TITLE:
Study of the Viscosity of Petroleum Products Using Hoppler’s Method
AUTHORS:
Ulrich Berry, Westinevy Benarez Ndzessou, Laurette Brigelia Nkeletela, René Evrard Josué Samba, Ermelan Makaya Poaty
KEYWORDS:
Viscosity, Petroleum Products, Hoppler’s Viscometer
JOURNAL NAME:
Advances in Materials Physics and Chemistry,
Vol.15 No.6,
June
30,
2025
ABSTRACT: The physicochemical properties of fuels are essential for their use in engines and their impact on the environment. Understanding these properties allows for the selection of the most suitable fuel for each application and helps reduce harmful effects on humans and the environment. In this study, we investigated the viscosity of the most commonly used petroleum products using the Hoppler method and observed that this method provides results that comply with fuel standards and specifications.

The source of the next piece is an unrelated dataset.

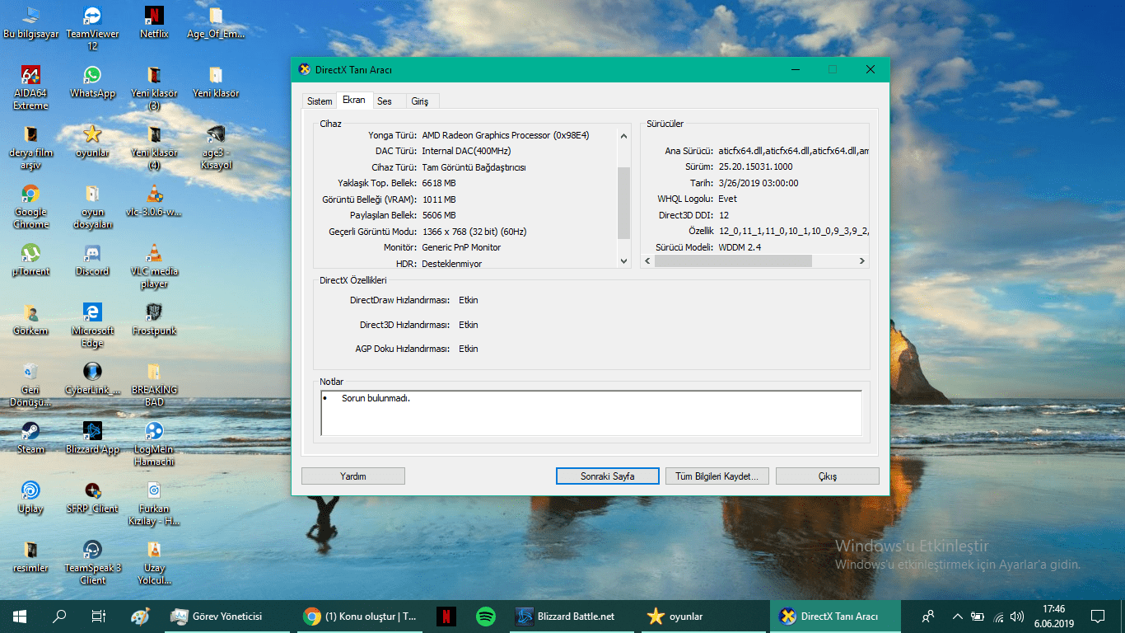This screenshot has width=1125, height=633.
Task: Open the AIDA64 Extreme desktop icon
Action: click(30, 76)
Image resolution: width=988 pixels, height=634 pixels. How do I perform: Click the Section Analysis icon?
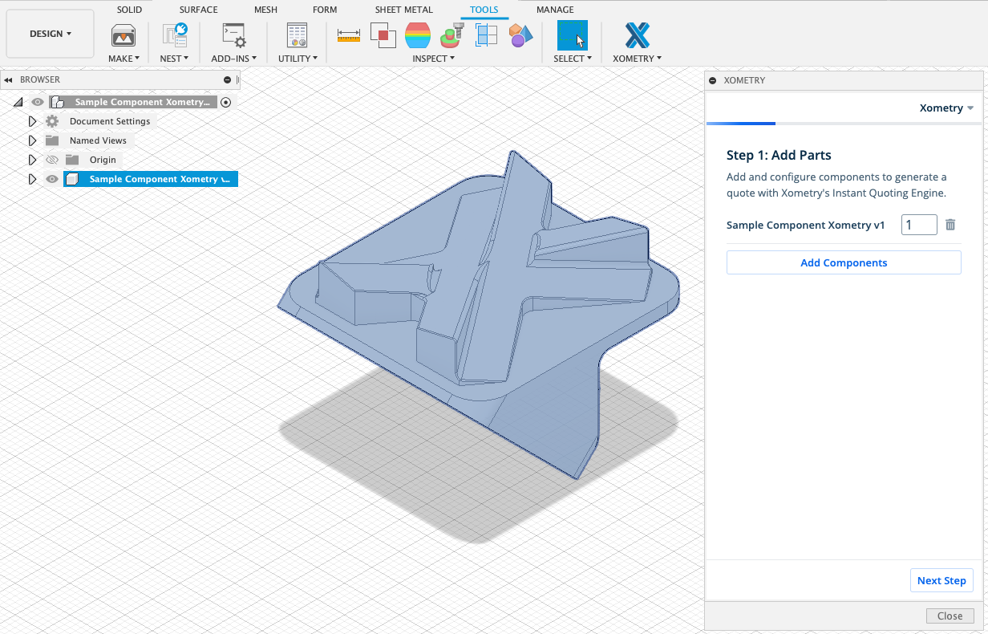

Viscosity is a fundamental property of fluids that describes their resistance to flow. It plays a crucial role in various applications, from industrial processes to engine performance. In mechanical systems, the right viscosity ensures proper lubrication, reduces friction, and minimizes wear. In fuel systems, it affects the flow, injection, and combustion efficiency. Too much viscosity can hinder fluid movement, while too little may lead to insufficient lubrication or poor system control. Maintaining the correct viscosity is essential for efficiency, safety, and equipment longevity. In this work, we used the Hoepler method (Falling Ball Viscometer) to determine the viscosity of petroleum products. Using the Hoppler’s method to measure fuel viscosity has been demonstrated to be a dependable and efficient approach. This technique enables precise determination of the dynamic viscosity of different petroleum products under standardized conditions. Accurate knowledge of fuel viscosity is crucial for enhancing flow behavior, combustion efficiency, and compatibility with engine systems. Thanks to its straightforward design and accuracy, the Hoppler’s viscometer is an essential instrument for fuel analysis and quality assurance. In summary, this method supports improved control of fuel characteristics, leading to better performance and a lower environmental footprint.